● **ASSIGNED TASK**:
State the number of lines in these records holding "agent". Say nothing more.

● **Data entries**:

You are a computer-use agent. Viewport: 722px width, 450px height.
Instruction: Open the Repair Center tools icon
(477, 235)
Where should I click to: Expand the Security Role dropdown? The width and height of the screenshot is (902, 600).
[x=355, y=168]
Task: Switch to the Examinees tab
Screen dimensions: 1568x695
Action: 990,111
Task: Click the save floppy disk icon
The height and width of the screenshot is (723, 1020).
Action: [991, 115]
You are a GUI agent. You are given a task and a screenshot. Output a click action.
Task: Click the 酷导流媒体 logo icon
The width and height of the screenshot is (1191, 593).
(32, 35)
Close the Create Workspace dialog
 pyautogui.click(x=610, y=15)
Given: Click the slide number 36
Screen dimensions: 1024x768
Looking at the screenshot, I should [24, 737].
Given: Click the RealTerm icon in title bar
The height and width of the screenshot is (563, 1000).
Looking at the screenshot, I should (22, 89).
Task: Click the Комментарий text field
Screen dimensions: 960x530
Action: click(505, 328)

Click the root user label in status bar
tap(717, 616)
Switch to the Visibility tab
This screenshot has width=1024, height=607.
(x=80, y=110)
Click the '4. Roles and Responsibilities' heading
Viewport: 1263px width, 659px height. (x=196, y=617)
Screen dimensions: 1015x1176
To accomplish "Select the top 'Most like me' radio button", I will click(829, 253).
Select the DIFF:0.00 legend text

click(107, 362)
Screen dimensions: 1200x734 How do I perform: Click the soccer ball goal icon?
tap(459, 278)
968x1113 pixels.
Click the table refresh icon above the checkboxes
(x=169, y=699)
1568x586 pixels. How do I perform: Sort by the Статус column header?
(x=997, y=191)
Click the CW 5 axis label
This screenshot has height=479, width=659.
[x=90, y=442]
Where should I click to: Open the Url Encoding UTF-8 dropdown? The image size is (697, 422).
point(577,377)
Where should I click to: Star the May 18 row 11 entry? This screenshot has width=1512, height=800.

● **ANSWER BOX**:
2